What other things do I do that got me to be in a place where I don’t feel I have any competition? I have the skills to do what I do. I don’t have personality conflicts with friends and don’t have drama in my life. I’ve done tons of forgiveness work, so I don’t harbor much unresolved baggage. I realize on a deep level that we are all one organism here on planet Earth, parts of one whole.
I don’t have anyone I have to report to or answer for, so of course it’s easy for me, right? Well, the point is that as a result of my past thinking and beliefs, my life has evolved to a place where I don’t have to report to anyone or have drama in my life or things to worry about. The one followed the other. It was a natural progression.
What do I do that’s different than what someone else wanting to succeed in their career, as an expert in their field, with no sense of competition, might do? Well, I don’t do any mainstream business strategies for succeeding in my career, other than discovering or acquiring the skills to produce what I produce. But I do have a daily spiritual practice and I think it all flows from that. I meditate twice a day for an hour each. I do daily creative visualization. I don’t fill my thoughts or my consciousness with unnecessary words, like I seldom have the tv or radio on, and never in the background. Always, if it is on, it has my full attention. Otherwise it’s off.
I don’t have a lot of dramatic mind visuals from tv shows or movies going into my mind, or thrillers or horror shows or violence or unhappy words or images from any source. Including the news. I am very unaware of what is going on outside my little realm of existence, in other parts of the world. Unless AOL flashes it in front of me, I may not know it happened. I’ve cultivated this as a lifestyle choice. I mean, I watch anything I want to watch, it’s just that most of it no longer holds my attention. I’ve got bigger fish to fry.

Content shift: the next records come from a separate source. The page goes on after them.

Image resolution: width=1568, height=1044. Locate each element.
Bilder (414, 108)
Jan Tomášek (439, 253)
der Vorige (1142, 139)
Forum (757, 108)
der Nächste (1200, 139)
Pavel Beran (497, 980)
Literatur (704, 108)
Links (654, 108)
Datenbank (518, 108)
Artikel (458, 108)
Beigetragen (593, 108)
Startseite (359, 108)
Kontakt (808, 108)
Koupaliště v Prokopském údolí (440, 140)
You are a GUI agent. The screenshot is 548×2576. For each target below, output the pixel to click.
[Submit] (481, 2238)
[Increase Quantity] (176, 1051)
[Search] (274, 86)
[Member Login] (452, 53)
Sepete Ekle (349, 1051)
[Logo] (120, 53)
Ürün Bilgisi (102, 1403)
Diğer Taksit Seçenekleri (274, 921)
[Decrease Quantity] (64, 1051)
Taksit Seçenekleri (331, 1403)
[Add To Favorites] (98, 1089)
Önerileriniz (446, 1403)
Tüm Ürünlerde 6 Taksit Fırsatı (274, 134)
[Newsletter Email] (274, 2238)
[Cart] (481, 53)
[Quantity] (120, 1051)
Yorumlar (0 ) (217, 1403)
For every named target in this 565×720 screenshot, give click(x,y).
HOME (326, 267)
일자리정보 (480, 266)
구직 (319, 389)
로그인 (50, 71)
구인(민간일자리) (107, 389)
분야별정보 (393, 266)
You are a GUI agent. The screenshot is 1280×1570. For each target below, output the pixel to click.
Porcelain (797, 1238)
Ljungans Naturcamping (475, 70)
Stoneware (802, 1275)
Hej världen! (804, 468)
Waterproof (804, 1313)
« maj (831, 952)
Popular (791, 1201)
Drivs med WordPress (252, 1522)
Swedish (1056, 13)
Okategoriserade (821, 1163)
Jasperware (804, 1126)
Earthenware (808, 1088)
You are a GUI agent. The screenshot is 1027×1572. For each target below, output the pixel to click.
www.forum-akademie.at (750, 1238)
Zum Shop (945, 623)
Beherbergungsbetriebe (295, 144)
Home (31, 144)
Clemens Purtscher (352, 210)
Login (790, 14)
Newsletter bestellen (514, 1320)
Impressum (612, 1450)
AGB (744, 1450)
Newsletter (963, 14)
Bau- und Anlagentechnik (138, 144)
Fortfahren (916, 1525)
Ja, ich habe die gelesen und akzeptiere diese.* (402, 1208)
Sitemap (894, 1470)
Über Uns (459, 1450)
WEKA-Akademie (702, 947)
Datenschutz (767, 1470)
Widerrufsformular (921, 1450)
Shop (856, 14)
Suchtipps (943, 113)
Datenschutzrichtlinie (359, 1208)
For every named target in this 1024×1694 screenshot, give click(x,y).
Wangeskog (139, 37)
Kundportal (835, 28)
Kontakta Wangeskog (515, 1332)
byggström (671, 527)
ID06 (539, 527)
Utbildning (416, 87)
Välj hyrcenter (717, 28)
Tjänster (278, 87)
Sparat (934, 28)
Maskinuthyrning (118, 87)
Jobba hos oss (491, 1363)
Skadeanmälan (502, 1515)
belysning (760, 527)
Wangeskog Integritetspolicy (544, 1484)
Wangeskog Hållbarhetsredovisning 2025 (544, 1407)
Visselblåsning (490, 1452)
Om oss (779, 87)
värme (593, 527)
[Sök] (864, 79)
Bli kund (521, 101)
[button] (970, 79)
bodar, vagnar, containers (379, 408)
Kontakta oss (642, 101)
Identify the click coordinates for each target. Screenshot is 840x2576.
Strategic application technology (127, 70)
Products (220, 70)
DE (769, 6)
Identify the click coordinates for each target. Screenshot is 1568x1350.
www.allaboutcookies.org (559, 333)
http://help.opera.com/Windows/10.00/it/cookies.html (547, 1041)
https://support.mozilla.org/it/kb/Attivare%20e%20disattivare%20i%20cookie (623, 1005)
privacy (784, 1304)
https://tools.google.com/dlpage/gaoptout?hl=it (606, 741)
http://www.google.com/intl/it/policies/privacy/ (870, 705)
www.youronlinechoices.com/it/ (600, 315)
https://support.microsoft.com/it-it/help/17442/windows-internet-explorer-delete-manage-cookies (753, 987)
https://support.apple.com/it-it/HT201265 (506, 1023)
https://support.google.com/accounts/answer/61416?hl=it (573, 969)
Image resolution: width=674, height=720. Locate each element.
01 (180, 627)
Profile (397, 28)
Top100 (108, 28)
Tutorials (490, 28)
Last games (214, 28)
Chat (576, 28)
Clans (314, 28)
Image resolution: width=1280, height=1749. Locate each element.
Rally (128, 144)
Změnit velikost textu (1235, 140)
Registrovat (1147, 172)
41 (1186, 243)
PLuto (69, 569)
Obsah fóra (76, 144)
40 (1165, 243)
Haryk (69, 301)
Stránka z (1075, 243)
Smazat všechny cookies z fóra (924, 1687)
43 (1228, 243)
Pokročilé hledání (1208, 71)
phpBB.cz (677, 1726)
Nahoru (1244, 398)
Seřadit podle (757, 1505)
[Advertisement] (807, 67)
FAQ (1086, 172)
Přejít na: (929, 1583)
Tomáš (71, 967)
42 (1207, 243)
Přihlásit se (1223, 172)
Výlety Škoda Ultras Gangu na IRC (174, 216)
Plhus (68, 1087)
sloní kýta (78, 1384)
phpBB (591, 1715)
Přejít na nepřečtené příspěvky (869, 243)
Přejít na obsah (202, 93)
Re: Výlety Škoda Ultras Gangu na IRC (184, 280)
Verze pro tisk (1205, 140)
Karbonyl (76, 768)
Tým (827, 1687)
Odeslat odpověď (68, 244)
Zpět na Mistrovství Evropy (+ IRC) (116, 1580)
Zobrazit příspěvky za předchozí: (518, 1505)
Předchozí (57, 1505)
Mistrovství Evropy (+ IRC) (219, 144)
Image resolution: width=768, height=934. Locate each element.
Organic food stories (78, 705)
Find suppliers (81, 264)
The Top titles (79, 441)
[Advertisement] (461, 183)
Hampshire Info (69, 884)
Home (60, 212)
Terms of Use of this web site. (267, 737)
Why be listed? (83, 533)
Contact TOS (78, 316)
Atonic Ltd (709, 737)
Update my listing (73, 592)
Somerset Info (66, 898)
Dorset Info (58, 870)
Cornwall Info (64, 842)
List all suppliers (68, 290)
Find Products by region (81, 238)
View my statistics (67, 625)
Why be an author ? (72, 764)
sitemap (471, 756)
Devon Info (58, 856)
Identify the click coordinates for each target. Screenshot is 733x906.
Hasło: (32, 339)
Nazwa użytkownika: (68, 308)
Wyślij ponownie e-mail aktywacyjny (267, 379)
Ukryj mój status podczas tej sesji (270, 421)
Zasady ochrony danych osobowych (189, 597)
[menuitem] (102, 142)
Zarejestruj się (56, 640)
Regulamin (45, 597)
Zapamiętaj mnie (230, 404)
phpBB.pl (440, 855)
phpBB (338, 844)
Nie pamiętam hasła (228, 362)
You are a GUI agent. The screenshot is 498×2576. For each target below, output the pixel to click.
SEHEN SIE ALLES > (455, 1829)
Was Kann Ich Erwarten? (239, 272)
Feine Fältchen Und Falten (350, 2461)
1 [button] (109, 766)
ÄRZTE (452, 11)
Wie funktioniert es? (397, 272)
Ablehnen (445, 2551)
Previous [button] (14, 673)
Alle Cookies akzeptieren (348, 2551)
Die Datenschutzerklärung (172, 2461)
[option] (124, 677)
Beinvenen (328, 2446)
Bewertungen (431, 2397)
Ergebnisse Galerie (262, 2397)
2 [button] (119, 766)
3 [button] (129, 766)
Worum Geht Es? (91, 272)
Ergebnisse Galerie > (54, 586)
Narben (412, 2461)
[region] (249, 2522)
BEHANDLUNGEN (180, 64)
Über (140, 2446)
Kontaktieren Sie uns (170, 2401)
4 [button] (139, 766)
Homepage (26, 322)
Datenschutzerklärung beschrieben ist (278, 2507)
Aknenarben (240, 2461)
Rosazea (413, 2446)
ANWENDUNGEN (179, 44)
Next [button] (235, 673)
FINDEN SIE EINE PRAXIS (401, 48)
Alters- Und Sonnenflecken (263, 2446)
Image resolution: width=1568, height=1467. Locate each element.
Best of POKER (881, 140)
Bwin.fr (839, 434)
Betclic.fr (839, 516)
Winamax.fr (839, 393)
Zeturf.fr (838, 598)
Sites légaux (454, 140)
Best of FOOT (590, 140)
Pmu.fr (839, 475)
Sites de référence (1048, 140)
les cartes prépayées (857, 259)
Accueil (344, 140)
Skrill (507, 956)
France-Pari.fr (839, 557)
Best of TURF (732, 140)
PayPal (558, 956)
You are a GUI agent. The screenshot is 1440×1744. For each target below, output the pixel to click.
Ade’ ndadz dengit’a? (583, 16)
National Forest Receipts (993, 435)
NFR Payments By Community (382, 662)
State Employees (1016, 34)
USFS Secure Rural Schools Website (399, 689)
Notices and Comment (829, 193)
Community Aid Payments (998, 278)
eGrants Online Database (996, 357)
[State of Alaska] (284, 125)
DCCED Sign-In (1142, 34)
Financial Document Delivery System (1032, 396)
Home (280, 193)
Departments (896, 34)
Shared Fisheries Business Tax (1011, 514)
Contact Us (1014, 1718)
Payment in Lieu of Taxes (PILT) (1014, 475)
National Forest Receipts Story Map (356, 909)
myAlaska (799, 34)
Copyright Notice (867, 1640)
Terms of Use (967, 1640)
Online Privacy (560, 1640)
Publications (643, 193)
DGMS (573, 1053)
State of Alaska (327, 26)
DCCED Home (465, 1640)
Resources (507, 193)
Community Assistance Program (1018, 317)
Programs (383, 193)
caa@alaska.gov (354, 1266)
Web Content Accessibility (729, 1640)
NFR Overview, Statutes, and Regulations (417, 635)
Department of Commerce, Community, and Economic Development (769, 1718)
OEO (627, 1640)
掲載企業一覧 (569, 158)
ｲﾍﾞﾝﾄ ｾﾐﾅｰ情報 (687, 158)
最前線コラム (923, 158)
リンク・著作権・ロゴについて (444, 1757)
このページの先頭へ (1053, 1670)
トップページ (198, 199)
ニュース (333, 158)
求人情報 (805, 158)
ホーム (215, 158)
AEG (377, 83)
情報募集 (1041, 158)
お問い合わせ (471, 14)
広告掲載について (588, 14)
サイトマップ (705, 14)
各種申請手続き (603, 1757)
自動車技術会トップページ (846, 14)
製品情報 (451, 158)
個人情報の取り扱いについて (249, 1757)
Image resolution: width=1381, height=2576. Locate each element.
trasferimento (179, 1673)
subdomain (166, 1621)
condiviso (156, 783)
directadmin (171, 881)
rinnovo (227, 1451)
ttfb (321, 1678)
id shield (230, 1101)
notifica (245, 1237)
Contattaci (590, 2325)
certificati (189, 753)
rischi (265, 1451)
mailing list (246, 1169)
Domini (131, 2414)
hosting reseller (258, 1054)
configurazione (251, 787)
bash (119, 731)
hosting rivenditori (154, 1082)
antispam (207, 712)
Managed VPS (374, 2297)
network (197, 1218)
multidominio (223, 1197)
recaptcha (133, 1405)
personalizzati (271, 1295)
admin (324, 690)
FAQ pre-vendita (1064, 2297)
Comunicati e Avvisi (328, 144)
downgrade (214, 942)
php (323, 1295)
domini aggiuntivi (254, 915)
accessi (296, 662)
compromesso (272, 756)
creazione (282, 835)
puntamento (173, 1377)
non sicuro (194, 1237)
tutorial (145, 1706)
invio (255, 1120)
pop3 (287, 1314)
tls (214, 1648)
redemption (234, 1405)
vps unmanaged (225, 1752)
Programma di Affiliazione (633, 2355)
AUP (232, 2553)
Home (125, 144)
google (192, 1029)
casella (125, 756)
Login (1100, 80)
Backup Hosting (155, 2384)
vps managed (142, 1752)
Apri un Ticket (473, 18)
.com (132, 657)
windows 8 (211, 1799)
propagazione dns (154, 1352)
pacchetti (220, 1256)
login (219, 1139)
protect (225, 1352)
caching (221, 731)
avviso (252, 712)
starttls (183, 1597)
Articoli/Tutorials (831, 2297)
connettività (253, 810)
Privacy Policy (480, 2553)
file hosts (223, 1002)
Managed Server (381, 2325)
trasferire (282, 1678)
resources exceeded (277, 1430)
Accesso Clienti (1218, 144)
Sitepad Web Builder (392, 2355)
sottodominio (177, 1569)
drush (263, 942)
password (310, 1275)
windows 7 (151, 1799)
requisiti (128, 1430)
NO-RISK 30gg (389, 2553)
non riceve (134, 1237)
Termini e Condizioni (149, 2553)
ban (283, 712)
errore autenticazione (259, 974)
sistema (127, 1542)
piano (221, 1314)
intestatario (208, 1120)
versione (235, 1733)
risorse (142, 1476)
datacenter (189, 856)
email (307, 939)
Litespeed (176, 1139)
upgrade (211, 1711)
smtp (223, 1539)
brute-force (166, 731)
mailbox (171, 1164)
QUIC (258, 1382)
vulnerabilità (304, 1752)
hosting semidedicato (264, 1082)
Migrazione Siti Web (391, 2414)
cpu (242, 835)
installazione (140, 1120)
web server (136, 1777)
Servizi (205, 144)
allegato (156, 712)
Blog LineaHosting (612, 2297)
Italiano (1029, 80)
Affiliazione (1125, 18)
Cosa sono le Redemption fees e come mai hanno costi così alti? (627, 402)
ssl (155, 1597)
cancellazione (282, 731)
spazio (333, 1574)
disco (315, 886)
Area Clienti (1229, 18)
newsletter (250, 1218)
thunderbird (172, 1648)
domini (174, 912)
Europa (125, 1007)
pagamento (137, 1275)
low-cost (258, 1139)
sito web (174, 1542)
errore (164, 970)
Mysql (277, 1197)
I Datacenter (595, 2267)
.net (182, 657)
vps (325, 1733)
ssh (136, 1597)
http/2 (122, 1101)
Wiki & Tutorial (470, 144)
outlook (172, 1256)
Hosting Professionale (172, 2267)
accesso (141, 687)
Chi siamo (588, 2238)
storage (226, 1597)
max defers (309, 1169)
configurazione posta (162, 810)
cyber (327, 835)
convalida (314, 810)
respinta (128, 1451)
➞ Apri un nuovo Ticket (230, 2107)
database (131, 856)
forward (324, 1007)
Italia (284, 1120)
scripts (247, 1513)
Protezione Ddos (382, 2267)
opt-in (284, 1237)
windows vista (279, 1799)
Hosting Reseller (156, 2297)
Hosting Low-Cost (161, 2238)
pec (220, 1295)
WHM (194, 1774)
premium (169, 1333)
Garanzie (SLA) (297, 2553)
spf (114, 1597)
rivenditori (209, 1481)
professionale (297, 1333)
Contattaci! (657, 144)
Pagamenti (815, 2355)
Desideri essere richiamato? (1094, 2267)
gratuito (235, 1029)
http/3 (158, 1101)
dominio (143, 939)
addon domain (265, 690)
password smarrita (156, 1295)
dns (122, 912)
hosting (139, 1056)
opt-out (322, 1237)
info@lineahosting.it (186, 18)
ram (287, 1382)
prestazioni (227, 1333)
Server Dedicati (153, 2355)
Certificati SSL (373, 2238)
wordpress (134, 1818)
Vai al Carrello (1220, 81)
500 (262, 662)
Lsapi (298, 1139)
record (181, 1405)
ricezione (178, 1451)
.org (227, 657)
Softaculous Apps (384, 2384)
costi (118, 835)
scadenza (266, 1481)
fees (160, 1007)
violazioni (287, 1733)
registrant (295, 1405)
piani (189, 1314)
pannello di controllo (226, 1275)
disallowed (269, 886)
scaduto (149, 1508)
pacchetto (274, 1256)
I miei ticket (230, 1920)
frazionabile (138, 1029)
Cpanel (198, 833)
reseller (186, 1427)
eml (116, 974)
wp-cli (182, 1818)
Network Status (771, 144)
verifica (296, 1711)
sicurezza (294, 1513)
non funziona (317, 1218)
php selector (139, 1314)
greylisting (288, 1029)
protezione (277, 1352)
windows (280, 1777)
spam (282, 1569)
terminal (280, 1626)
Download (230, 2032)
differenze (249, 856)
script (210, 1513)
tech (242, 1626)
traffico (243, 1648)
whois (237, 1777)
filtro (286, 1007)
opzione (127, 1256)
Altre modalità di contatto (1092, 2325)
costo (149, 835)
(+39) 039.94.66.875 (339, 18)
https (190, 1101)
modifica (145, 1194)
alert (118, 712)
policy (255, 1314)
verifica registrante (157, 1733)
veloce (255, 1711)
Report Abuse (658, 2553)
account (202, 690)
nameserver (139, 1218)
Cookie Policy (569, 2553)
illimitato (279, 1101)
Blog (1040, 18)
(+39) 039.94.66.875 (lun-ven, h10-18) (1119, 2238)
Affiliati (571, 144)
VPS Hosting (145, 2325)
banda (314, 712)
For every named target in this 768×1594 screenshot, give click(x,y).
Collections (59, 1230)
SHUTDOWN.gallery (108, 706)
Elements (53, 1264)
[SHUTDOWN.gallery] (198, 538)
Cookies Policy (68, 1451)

All this simply adds up to me having a clear shot of no-outside-interference in my attraction process, which makes it easy for me to fall synchronistically into one good thing after another. Another result of my optimistic outlook I’d say. Always looking for the good in someone or something. Of wanting to help friends be who they came here to be.
So, I pondered Bonnie’s heavy question this morning, what do I do that helped me establish myself as an expert in my field? If I had to give someone advice to duplicate what I have done to get to where I am today, I would be hard pressed to say anything, other than:
1. Want the best — for everyone, all the time.
2. Acquire the skills to do something you care about.
3. Believe it can happen – anything.
4. Have faith that it will work out better than you could have imagined.
5. Pray as if it depended on God, and work as if it depended upon you.
6. Do as much personal silence and meditation as it takes to really begin to know yourself and peel away your superficial layers. A meditation session is over when you feel that mindstate of merging.
7. Cut out unnecessary external input – unnecessary = does not add to your enjoyment of life.